▸ **Task to complete**
Please give the entries below again exactly, omitting every picture.

•••••

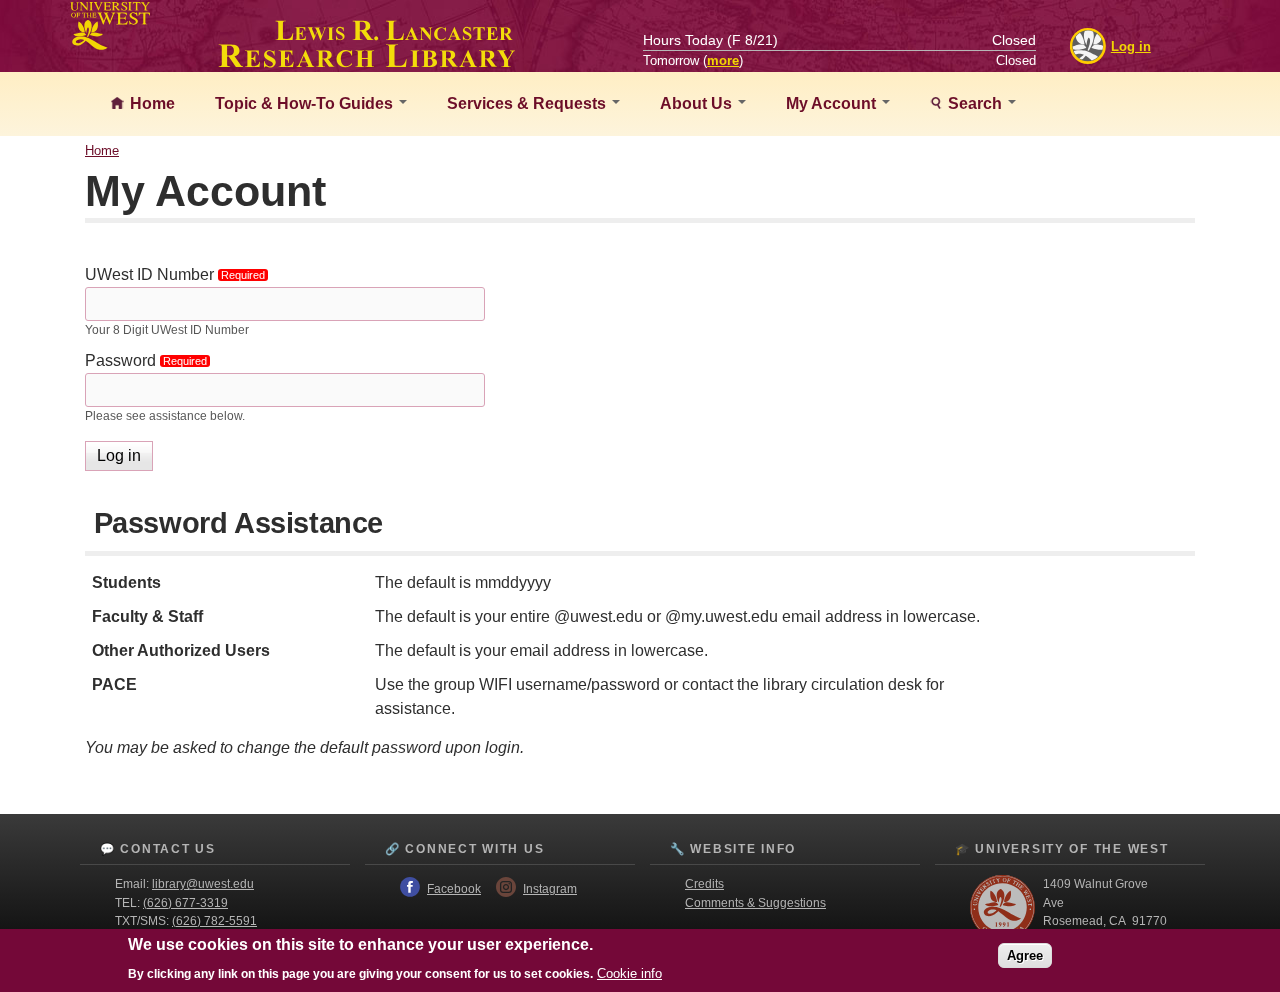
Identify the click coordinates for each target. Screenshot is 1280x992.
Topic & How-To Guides (306, 103)
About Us (698, 103)
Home (150, 103)
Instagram (550, 889)
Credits (704, 884)
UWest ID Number (179, 274)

•••••

▸ **Solution to the exercise**
Identify the click coordinates for each target. Screenshot is 1280x992.
Topic & How-To Guides (306, 103)
About Us (698, 103)
Home (150, 103)
Instagram (550, 889)
Credits (704, 884)
UWest ID Number (179, 274)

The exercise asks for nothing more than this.